--- TEXT EXCERPT ---

================================

Volume-by-volume bioprinting of chondrocytes-alginate bioinks in high temperature thermoplastic scaffolds for cartilage regeneration

Abstract

3D bioprinting represents a novel advance in the area of regenerative biomedicine and tissue engineering for the treatment of different pathologies, among which are those related to cartilage. Currently, the use of different thermoplastic polymers, such as PLA or PCL, for bioprinting processes presents an important limitation: the high temperatures that are required for extrusion affect the cell viability and the final characteristics of the construct. In this work, we present a novel bioprinting process called volume-by-volume (VbV) that allows us to preserve cell viability after bioprinting. This procedure allows cell injection at a safe thermoplastic temperature, and also allows the cells to be deposited in the desired areas of the construct, without the limitations caused by high temperatures. The VbV process could make it easier to bring 3D bioprinting into the clinic, allowing the generation of tissue constructs with polymers that are currently approved for clinical use.

Keywords: Bioprinting; additive manufacturing; cartilage; engineering; regenerative medicine; scaffold.

Figure 1.

Bioprinter characteristics, hardware and software of the bioprinting system. Process flow of bioprinting system (a). System and bioprinter images (b). (A color version of this figure is available in the online journal.)

Figure 2.

Bioprinter configuration. Layout of the Designer GUI (a) and scaffold parameter configuration (b). Example of VbV configuration process selecting the layer in which VbV will take place, the volume to be injected and the infill model (c). (A color version of this figure is available in the online journal.)

Figure 3.

Bioprinter system. Configuration of the printing head, with the FDM unit (right), a syringe with a pink needle (T0) and two syringes with a blue tip (T1,T2) (left) (a). Injection volume filling after a few layers in a cylindrical shape (b). Representative examples of shapes with different mesh structures that can be printed (c). (A color version of this figure is available in the online journal.)

================================

--- SUPPLIED RECORDS ---
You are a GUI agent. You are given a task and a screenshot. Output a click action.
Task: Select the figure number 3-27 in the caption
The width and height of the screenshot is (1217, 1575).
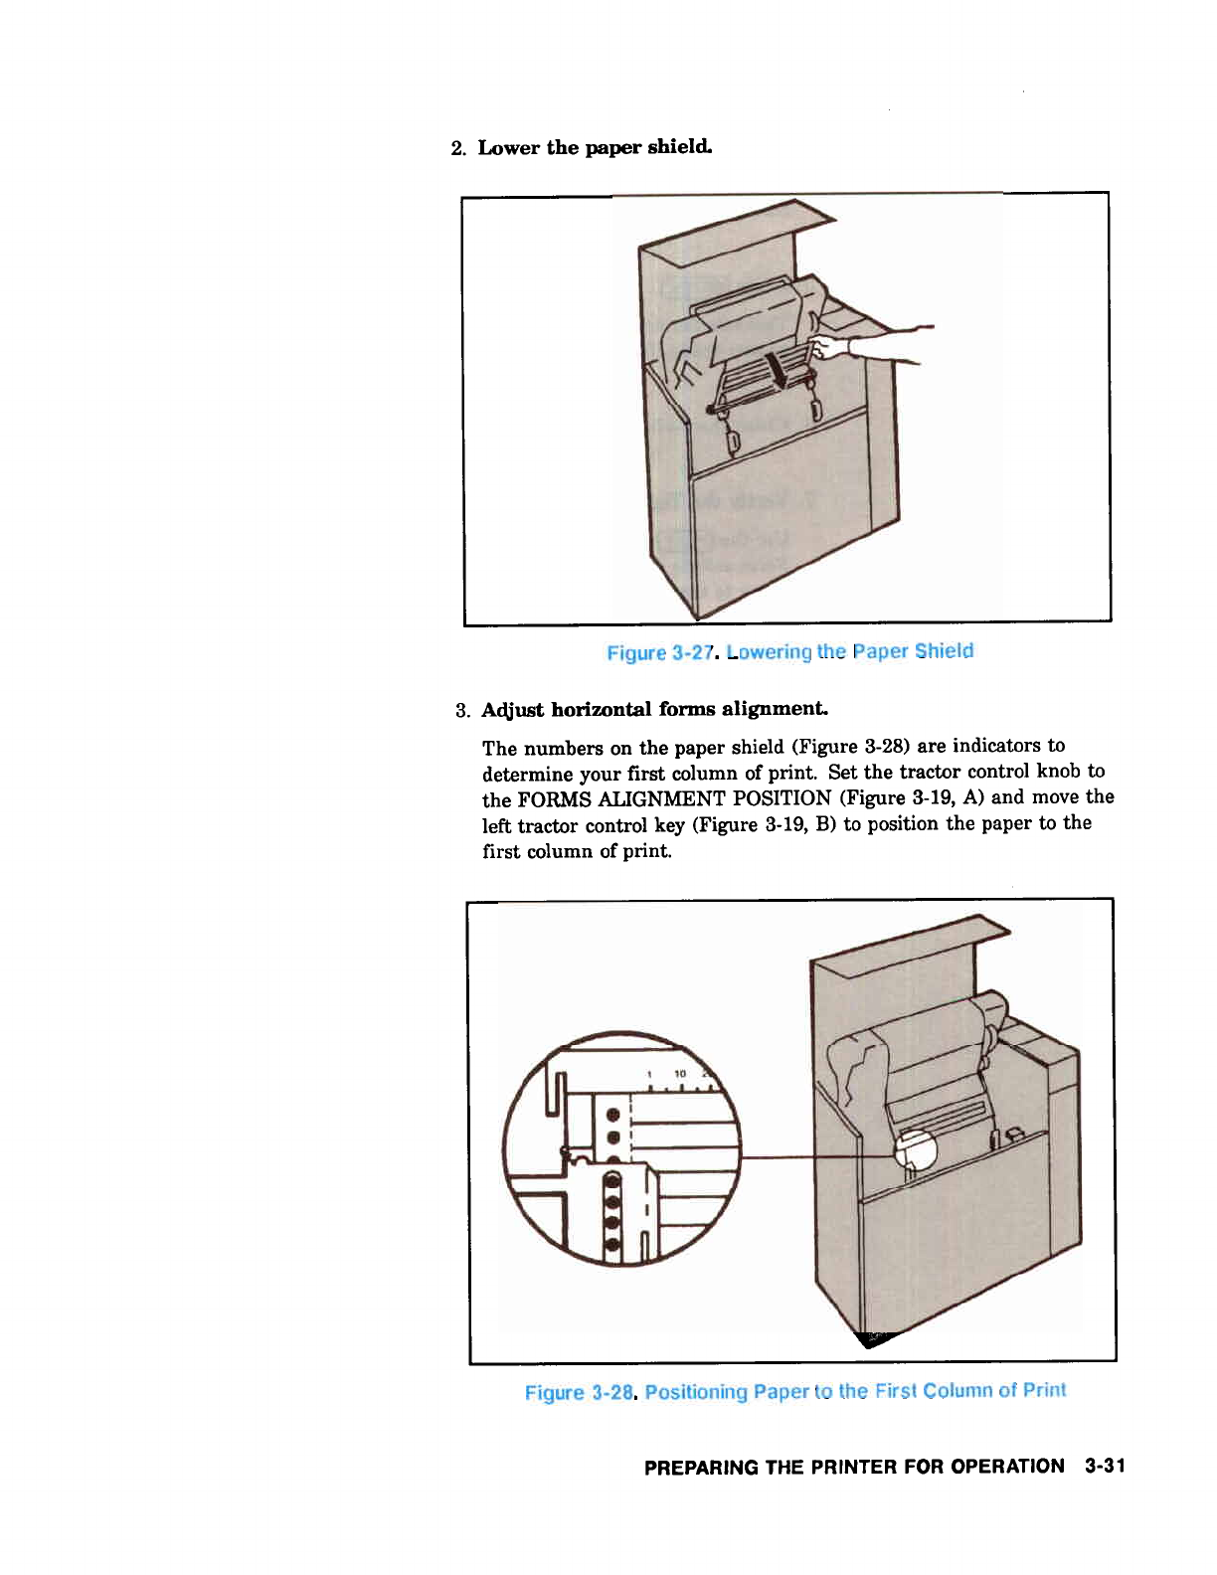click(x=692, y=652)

================================

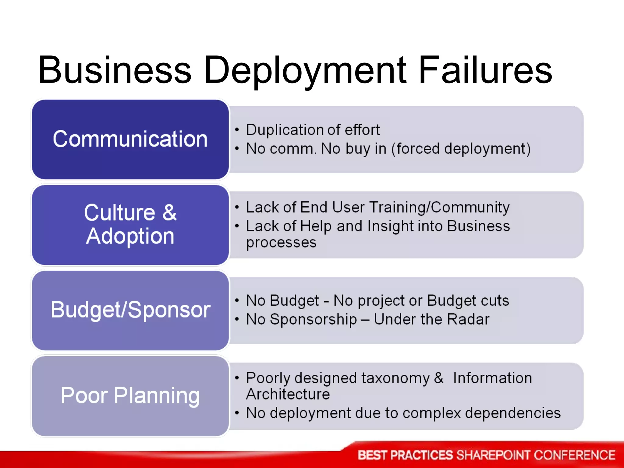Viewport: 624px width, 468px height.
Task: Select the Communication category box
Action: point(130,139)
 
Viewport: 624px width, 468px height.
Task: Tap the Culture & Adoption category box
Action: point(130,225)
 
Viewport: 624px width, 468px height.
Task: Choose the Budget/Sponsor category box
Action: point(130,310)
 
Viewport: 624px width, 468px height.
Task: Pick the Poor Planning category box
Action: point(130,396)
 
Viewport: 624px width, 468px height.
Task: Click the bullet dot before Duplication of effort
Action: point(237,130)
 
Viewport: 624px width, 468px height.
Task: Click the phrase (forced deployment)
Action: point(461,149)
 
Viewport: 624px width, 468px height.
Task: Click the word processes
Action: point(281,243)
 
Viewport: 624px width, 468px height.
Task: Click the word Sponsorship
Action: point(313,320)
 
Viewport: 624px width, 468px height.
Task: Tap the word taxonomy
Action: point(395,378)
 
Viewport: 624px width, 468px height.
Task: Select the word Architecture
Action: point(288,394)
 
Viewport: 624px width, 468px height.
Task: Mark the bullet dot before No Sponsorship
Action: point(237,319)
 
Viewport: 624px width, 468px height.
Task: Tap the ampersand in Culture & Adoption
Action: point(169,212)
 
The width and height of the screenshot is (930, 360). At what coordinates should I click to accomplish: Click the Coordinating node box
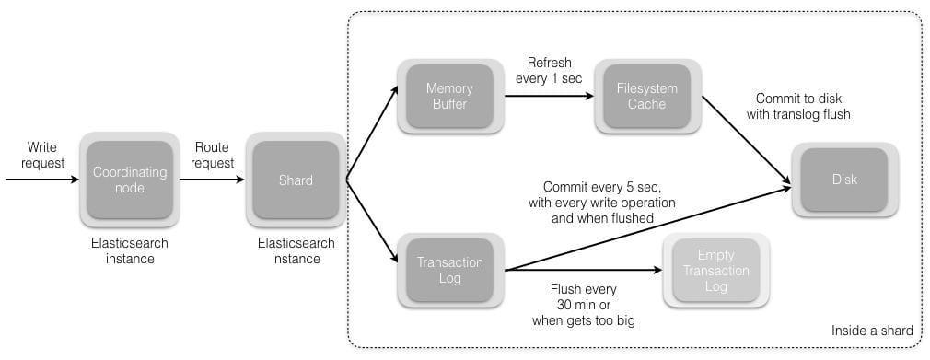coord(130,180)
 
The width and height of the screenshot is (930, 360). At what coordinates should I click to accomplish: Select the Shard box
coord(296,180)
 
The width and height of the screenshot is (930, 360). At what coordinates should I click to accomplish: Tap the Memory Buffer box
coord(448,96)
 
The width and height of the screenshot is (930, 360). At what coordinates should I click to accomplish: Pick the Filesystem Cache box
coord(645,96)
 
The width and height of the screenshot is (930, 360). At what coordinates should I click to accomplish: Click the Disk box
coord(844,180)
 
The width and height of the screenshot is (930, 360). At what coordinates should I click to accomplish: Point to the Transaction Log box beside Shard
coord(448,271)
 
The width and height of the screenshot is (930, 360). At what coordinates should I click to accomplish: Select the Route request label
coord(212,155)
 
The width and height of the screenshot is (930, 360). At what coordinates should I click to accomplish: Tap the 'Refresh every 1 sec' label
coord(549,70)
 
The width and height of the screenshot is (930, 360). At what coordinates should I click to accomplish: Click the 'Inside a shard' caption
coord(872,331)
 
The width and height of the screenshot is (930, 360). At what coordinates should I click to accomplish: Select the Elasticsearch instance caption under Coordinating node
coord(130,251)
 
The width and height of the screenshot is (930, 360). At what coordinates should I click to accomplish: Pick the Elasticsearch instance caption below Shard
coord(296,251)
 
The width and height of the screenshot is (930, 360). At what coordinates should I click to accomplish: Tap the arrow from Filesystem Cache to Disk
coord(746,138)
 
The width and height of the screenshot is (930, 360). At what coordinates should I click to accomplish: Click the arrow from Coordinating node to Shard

================================

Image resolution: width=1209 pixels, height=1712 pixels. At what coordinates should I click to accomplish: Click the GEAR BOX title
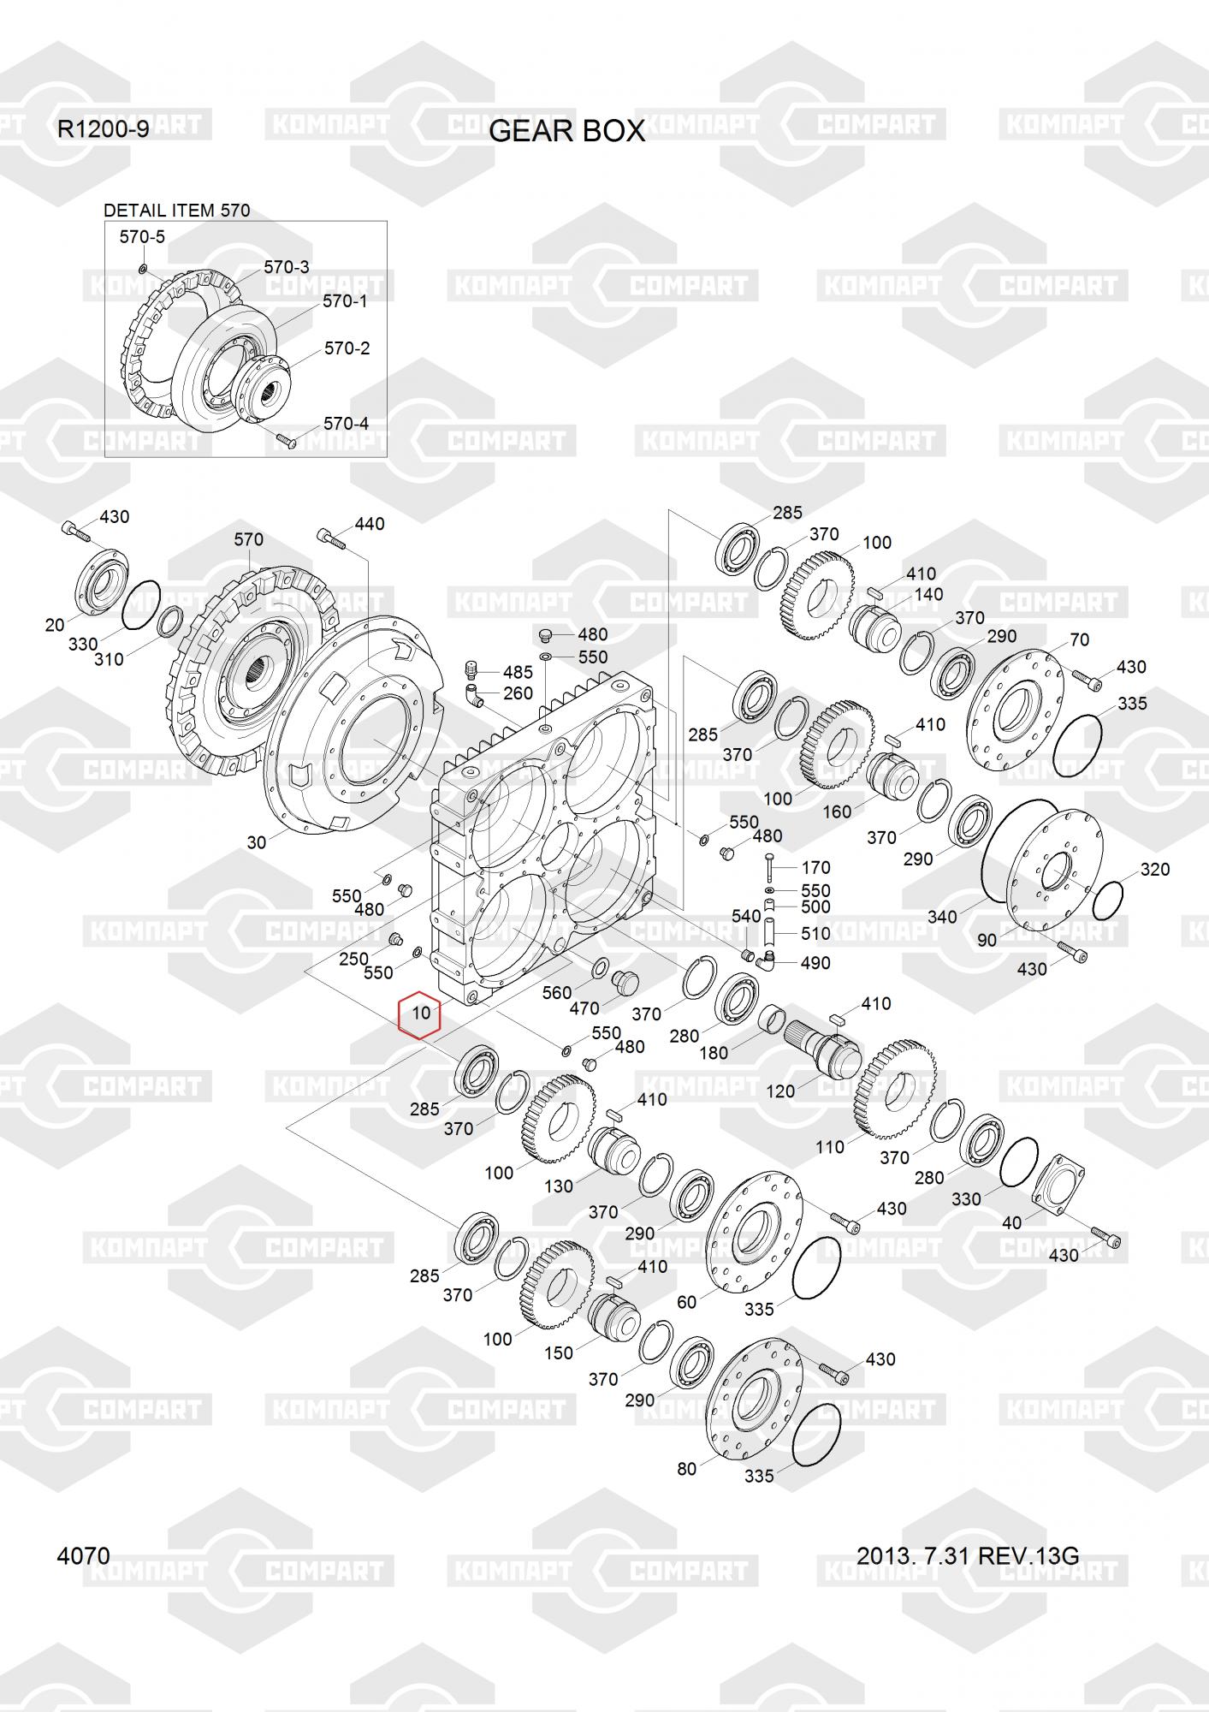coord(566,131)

================================

--- TASK SET ---
A: Answer these about the text on volume-by-volume bioprinting:
(i) Which two thermoplastic polymers does it name as examples?
(ii) What color is the needle on the T0 syringe in Figure 3?
(iii) In the VbV configuration example in Figure 2, which three things are selected?
B: Please pick up the text on volume-by-volume bioprinting after its last line and continue it.

--- ANSWERS FOR THE TASKS ---
A:
(i) PLA and PCL.
(ii) Pink.
(iii) The layer in which VbV will take place, the volume to be injected, and the infill model.

B:
Figure 4.

Comparison between conventional FDM deposition and VbV printing procedure. Schematic representation of the printing procedures found in the literature with restricted geometries to avoid contact of the cell-laden material (pink) with the high temperature parts of the printed thermoplastics (grey). FDM deposition of the first layer and filling the spaces with the cell-laden materials. Zoom of the space filling, FDM of next layer, and restricted multimaterial scaffold (a).Working process diagram represented by a schematic representation of the VbV printing procedure (b). FDM deposition of the x layers without restrictions in the mesh geometry. Zoom of the volume to be filled with the cell-loaded bioink, and injection in the N points selected by the software (c). (A color version of this figure is available in the online journal.)

Figure 5.

IVF printing process. Schematic images of the bioprinter with the FDM extruder (right) and the three syringes (T0,T1 and T2) (a) and the bioprinting process with the FDM deposition of four layers of PLA by the nozzle, and the injection of alginate with chondrocytes (T0) and calcium chloride (T1) in the selected points (b). Images of representative 3D printed scaffolds with cells embedded in alginate and cultured during seven days (c). (A color version of this figure is available in the online journal.)

Figure 6.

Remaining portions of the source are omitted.